**Problem details**
What you give back must match the records below exactly, apart from the pictures, which are omitted.

**Records from a data collection**
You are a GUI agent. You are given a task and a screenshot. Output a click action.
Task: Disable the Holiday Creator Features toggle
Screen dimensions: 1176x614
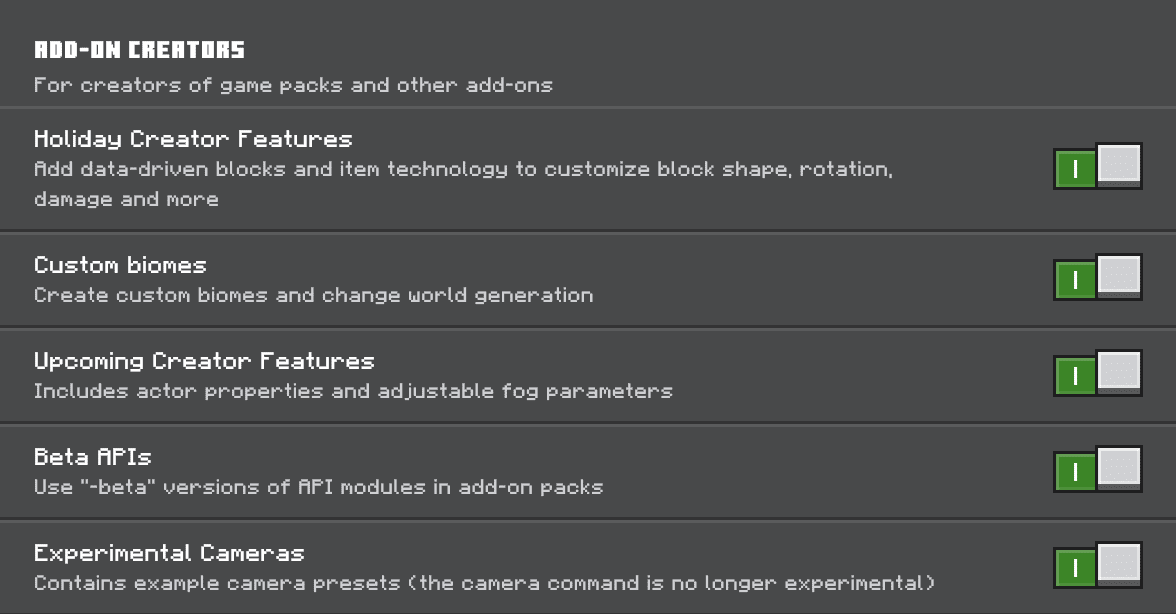point(1097,166)
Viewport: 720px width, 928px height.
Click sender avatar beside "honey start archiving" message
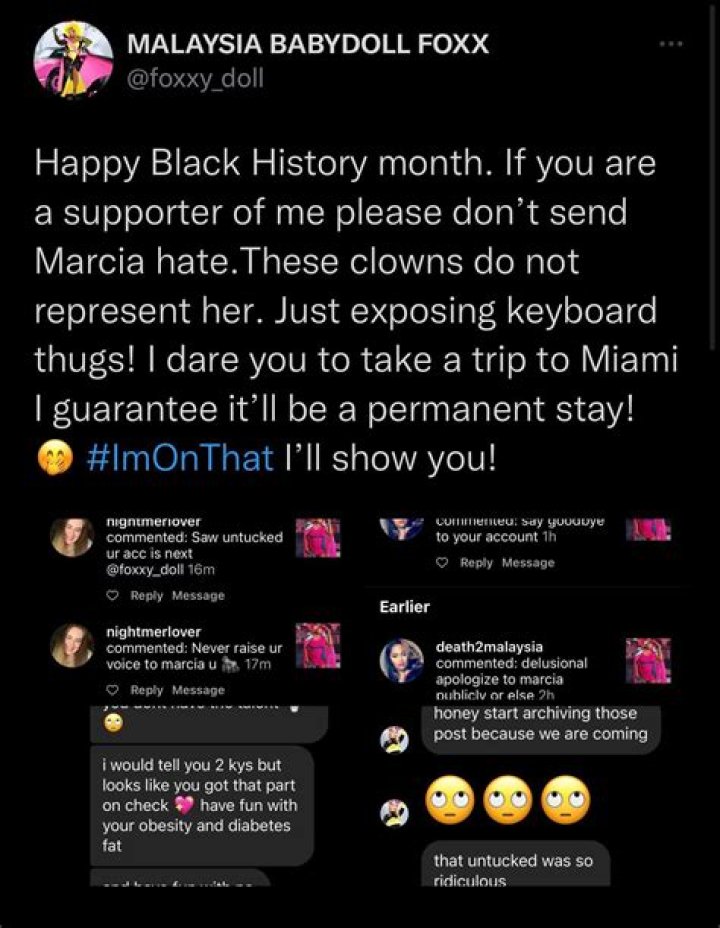(395, 738)
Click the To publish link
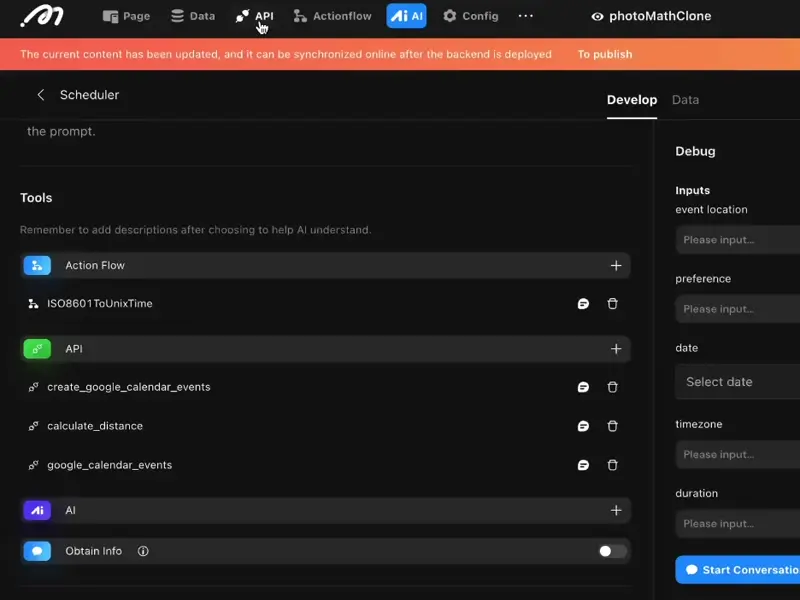Screen dimensions: 800x600 604,54
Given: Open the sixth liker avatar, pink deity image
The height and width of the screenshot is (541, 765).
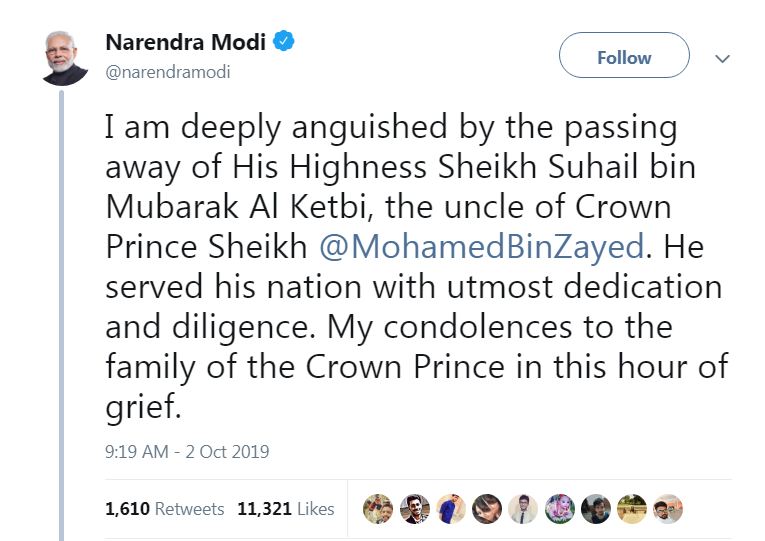Looking at the screenshot, I should point(559,509).
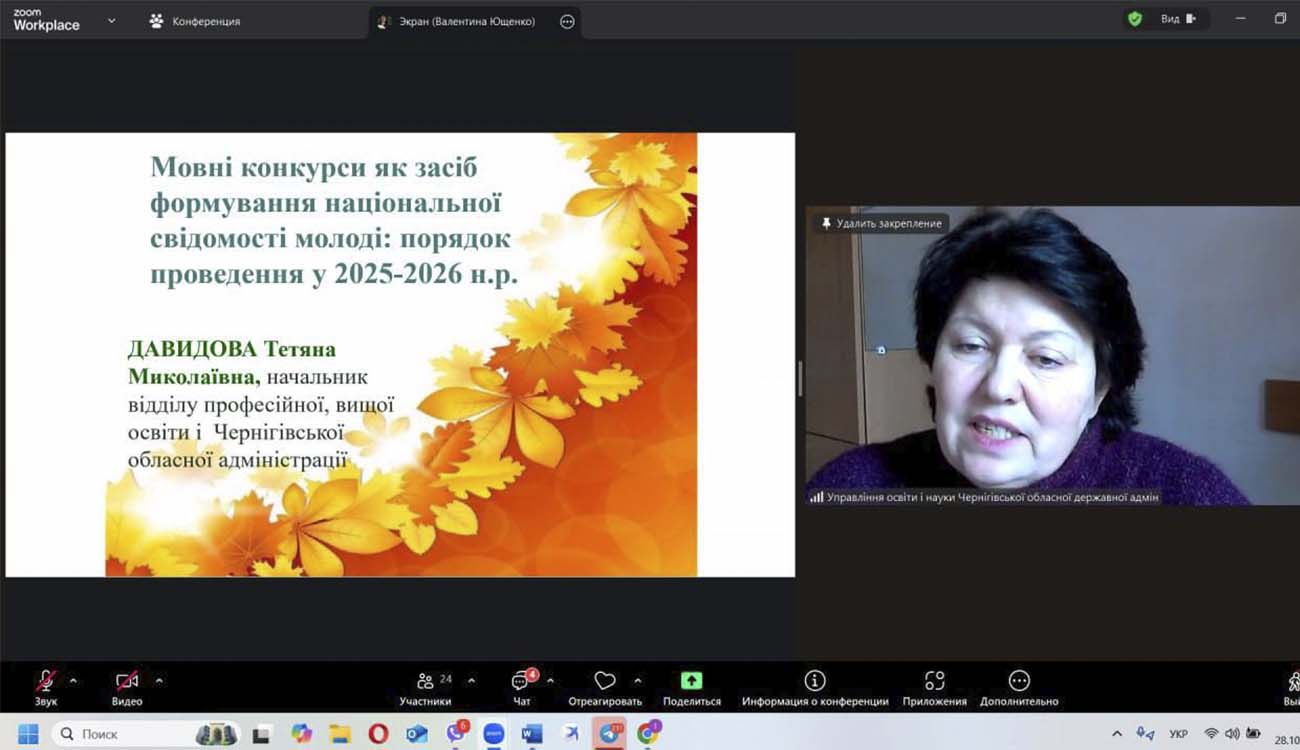
Task: Click the divider handle between slide and video
Action: (800, 379)
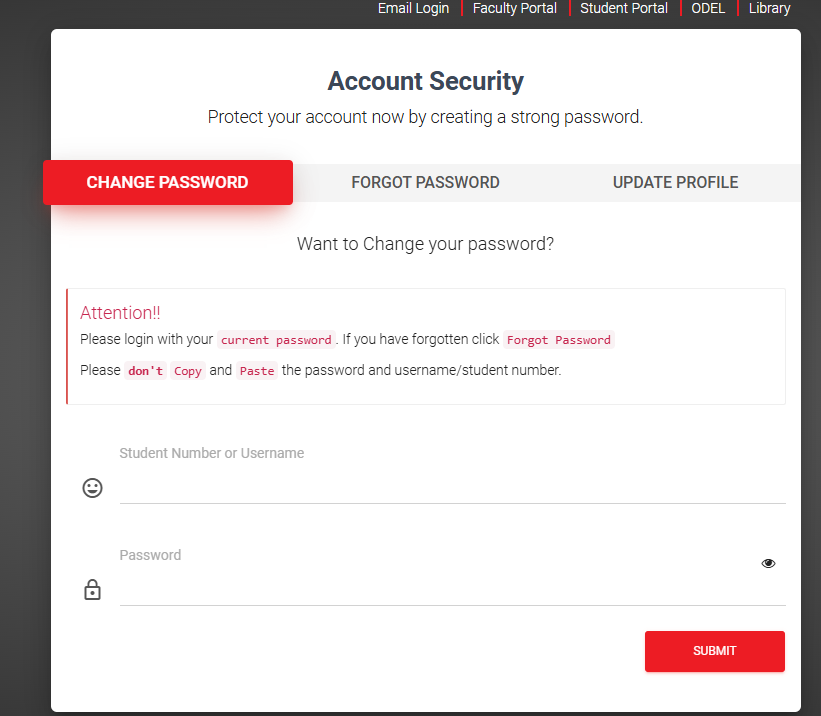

**Reply to the task**
You are a GUI agent. You are given a task and a screenshot. Output a click action.
Task: Disable the Holiday Creator Features toggle
Screen dimensions: 1176x614
point(1097,166)
Viewport: 720px width, 928px height.
Click sender avatar beside "honey start archiving" message
(395, 738)
Click the To publish link
Screen dimensions: 800x600 604,54
Given: Open the sixth liker avatar, pink deity image
The height and width of the screenshot is (541, 765).
Looking at the screenshot, I should point(559,509).
Task: Click the divider handle between slide and video
Action: (800, 379)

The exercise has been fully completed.